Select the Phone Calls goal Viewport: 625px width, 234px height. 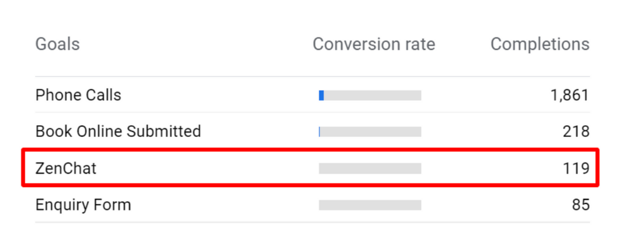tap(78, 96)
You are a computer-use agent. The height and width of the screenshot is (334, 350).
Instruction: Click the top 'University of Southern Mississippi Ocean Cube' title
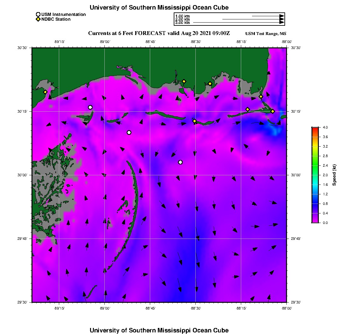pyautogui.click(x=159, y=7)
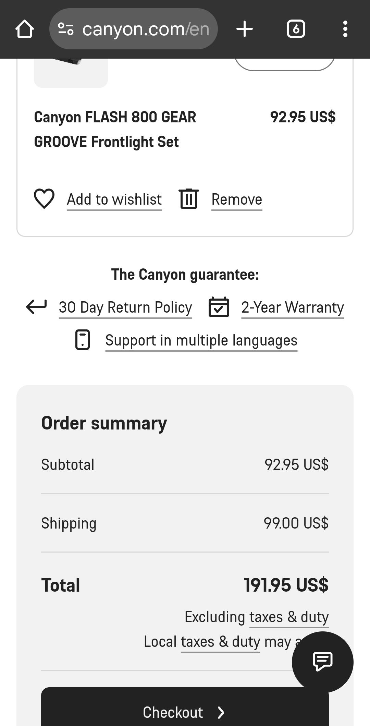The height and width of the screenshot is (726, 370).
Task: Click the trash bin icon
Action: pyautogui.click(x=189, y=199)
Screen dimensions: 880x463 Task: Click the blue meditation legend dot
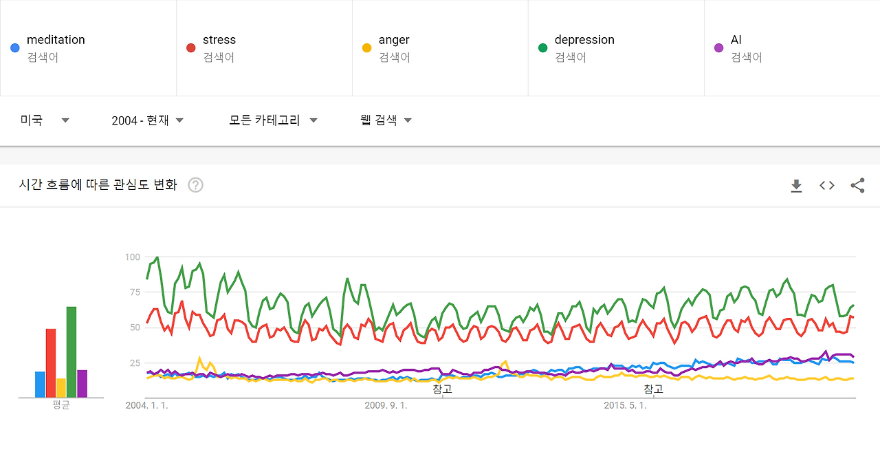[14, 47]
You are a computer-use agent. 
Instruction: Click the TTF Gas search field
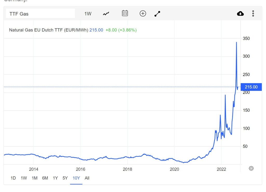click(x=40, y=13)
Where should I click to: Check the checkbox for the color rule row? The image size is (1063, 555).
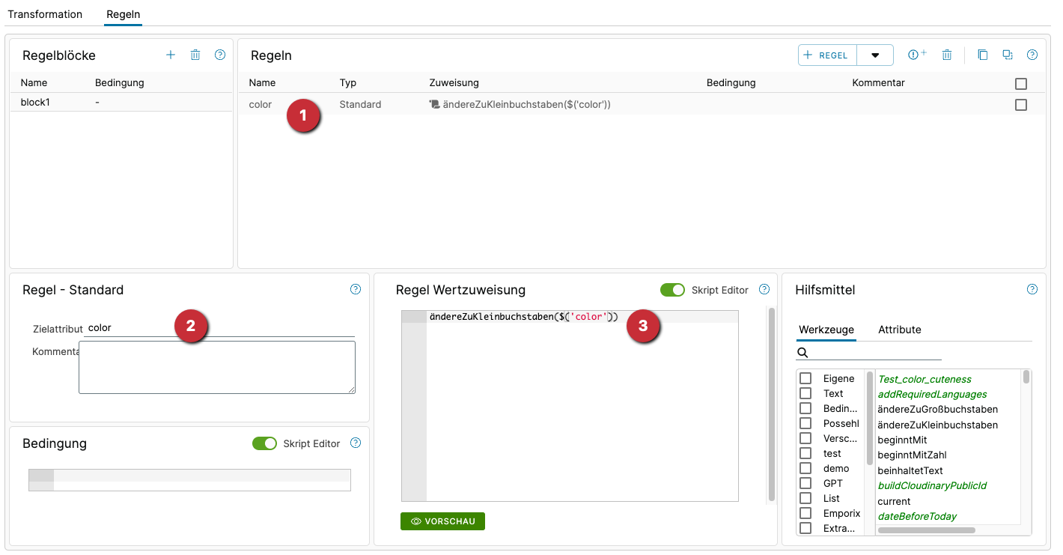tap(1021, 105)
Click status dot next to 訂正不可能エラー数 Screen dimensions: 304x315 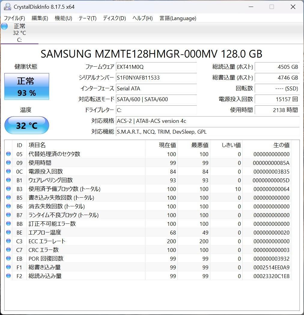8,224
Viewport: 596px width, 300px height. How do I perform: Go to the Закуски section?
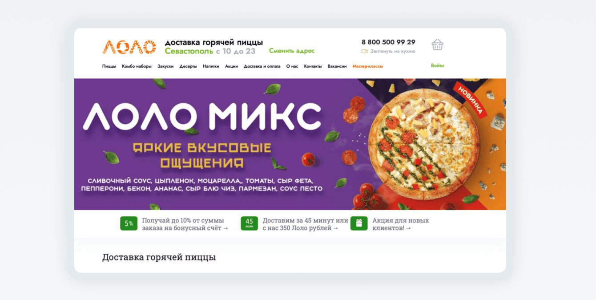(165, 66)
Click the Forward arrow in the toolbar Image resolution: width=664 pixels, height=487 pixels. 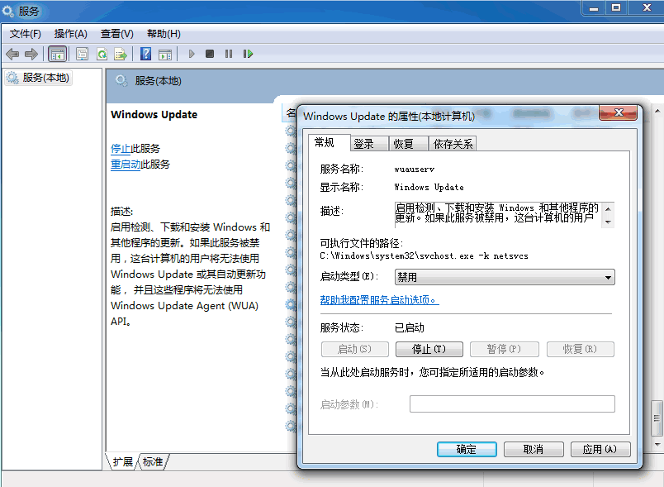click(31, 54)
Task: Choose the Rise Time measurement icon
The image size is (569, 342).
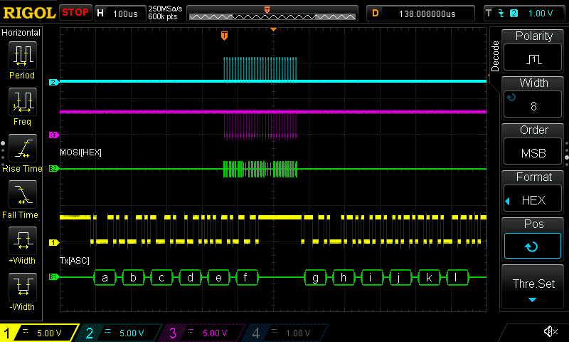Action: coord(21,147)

━━━━━━━━━━

» **REQUIRED WORK**: Take the line containing "Task: Choose the Rise Time measurement icon" and every line after it up to the end of the entries, and quote them exactly. Both ends count; the pictures do not.

» **RESPONSE**:
Task: Choose the Rise Time measurement icon
The image size is (569, 342).
Action: coord(21,147)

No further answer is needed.